* How to complete this task
Reproduce word for word the stretch of lines from the one containing "coordinates (48, 229)." through the one containing "dtg-annotation-label: (348.9) is", and nothing else.

•••••

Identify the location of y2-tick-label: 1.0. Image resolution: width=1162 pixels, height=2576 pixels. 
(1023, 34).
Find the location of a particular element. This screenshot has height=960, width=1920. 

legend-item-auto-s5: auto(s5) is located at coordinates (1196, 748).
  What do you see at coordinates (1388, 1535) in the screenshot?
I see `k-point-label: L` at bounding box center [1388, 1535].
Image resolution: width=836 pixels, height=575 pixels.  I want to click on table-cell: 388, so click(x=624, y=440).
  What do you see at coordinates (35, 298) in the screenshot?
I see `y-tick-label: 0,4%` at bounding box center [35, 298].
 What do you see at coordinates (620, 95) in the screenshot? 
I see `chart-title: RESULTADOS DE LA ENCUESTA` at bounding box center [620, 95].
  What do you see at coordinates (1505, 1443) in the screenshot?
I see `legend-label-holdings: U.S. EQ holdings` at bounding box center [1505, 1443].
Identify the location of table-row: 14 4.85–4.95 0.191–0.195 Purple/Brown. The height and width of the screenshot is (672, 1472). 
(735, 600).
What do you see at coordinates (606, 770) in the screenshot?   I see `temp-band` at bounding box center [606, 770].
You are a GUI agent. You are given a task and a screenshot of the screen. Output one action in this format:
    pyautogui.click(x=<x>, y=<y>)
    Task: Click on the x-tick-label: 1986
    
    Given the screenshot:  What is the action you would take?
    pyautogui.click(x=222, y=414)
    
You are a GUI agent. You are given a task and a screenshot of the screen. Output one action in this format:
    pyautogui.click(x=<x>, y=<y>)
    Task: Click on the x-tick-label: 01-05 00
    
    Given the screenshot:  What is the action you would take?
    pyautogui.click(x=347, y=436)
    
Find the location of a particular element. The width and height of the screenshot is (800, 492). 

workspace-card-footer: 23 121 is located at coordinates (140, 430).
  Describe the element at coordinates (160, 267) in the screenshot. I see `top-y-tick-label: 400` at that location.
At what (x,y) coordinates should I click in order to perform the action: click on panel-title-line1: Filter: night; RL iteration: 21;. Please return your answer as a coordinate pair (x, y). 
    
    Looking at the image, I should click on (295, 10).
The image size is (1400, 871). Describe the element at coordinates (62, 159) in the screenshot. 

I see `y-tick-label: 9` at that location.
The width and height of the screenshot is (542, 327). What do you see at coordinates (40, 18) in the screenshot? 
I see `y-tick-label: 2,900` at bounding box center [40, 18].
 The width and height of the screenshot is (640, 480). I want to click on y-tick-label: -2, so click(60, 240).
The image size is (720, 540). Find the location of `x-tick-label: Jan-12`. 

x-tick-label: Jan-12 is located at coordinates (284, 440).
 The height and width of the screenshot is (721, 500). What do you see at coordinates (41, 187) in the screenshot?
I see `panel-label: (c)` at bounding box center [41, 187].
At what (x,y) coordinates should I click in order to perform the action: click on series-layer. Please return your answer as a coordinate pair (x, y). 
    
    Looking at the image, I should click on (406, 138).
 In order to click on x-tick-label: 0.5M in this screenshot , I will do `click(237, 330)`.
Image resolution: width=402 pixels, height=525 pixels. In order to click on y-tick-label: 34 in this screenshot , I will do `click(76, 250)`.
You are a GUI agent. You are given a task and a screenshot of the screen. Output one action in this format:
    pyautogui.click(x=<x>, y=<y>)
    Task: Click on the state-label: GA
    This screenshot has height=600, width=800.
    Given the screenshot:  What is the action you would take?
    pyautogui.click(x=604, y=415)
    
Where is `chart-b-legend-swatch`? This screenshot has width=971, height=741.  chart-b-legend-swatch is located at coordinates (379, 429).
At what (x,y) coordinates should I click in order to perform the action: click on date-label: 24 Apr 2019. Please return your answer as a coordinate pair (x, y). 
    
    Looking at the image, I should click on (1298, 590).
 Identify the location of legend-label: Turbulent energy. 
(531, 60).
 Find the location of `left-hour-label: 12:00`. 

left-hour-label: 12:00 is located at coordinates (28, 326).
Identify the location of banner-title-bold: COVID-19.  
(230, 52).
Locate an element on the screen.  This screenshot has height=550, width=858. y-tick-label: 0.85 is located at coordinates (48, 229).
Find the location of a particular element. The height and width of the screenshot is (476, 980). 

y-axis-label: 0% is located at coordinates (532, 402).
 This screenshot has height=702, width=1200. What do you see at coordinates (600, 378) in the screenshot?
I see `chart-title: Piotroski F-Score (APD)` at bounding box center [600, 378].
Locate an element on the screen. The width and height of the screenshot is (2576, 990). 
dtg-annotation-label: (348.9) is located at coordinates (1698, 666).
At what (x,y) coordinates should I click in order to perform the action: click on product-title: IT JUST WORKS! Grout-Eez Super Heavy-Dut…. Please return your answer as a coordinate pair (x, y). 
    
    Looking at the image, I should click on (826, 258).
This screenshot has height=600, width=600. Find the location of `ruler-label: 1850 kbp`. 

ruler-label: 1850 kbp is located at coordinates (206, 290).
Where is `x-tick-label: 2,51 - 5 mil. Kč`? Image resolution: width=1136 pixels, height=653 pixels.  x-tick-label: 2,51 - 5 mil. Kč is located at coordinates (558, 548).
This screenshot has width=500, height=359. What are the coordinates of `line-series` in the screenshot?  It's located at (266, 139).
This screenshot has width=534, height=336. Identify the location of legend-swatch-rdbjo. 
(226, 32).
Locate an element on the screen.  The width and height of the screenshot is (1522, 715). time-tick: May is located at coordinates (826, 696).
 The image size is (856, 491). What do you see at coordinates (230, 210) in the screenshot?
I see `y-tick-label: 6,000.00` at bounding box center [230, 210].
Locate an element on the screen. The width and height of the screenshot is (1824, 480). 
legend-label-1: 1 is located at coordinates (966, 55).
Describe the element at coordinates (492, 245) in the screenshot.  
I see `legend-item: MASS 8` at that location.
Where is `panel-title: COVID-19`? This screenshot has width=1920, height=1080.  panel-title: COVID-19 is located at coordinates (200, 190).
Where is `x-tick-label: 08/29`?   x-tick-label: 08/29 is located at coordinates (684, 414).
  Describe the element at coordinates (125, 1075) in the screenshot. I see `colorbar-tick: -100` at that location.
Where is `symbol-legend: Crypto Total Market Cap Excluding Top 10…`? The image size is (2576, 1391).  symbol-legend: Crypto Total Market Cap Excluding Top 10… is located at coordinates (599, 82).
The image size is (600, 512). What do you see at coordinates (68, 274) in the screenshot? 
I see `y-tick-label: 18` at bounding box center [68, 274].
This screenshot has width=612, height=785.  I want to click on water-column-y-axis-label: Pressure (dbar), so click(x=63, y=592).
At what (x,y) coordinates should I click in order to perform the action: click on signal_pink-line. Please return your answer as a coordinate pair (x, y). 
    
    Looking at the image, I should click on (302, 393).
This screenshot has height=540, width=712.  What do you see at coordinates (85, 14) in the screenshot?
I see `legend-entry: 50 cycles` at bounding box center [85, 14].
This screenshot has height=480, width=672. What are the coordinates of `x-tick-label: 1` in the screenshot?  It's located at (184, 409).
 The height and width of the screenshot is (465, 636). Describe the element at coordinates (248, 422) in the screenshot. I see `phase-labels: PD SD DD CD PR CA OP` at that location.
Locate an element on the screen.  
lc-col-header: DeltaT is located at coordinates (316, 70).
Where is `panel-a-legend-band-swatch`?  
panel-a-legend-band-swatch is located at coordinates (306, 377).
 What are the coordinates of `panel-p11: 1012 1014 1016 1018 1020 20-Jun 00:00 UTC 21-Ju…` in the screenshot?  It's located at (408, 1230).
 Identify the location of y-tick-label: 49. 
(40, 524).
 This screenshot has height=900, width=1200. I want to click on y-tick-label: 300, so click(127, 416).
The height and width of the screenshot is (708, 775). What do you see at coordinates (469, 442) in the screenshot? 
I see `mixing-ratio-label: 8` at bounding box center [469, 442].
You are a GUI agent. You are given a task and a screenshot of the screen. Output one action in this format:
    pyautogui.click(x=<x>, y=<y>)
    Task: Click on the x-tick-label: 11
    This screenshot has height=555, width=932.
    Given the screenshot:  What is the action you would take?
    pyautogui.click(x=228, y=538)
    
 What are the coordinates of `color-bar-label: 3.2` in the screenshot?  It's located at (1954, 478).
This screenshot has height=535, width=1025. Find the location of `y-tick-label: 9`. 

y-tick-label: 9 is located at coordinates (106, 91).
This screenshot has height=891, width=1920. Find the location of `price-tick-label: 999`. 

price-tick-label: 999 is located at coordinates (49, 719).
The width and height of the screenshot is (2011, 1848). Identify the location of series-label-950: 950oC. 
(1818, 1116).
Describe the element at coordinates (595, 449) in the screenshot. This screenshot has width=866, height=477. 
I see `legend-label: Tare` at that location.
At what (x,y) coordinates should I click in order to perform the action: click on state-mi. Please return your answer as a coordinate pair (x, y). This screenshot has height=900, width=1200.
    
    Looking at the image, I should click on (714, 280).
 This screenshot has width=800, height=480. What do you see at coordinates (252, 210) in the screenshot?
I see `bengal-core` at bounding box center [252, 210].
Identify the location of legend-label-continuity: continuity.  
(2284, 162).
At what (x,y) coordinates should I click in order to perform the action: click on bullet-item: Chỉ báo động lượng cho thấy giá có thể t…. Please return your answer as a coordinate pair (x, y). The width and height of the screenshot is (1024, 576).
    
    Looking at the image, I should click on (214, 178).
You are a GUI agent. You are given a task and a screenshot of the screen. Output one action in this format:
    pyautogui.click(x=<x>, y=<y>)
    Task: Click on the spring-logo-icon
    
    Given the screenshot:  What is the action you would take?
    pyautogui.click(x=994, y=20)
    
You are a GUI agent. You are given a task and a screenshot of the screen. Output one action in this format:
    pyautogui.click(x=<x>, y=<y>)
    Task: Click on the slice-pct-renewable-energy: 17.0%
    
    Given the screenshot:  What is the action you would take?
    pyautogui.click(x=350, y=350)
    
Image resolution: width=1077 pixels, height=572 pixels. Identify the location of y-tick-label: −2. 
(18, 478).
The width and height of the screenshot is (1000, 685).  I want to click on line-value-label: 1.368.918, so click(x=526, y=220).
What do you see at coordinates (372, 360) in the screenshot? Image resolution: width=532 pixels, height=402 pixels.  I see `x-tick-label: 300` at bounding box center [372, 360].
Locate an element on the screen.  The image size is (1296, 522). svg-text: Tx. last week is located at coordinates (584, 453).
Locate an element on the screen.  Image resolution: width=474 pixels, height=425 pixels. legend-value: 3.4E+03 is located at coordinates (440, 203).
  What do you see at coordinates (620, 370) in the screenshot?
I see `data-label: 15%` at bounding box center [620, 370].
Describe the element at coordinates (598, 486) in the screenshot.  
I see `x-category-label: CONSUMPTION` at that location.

•••••

* Answer below
Locate an element on the screen.  This screenshot has height=550, width=858. y-tick-label: 0.85 is located at coordinates (48, 229).
Find the location of a particular element. The height and width of the screenshot is (476, 980). 

y-axis-label: 0% is located at coordinates (532, 402).
 This screenshot has height=702, width=1200. What do you see at coordinates (600, 378) in the screenshot?
I see `chart-title: Piotroski F-Score (APD)` at bounding box center [600, 378].
Locate an element on the screen. The width and height of the screenshot is (2576, 990). 
dtg-annotation-label: (348.9) is located at coordinates (1698, 666).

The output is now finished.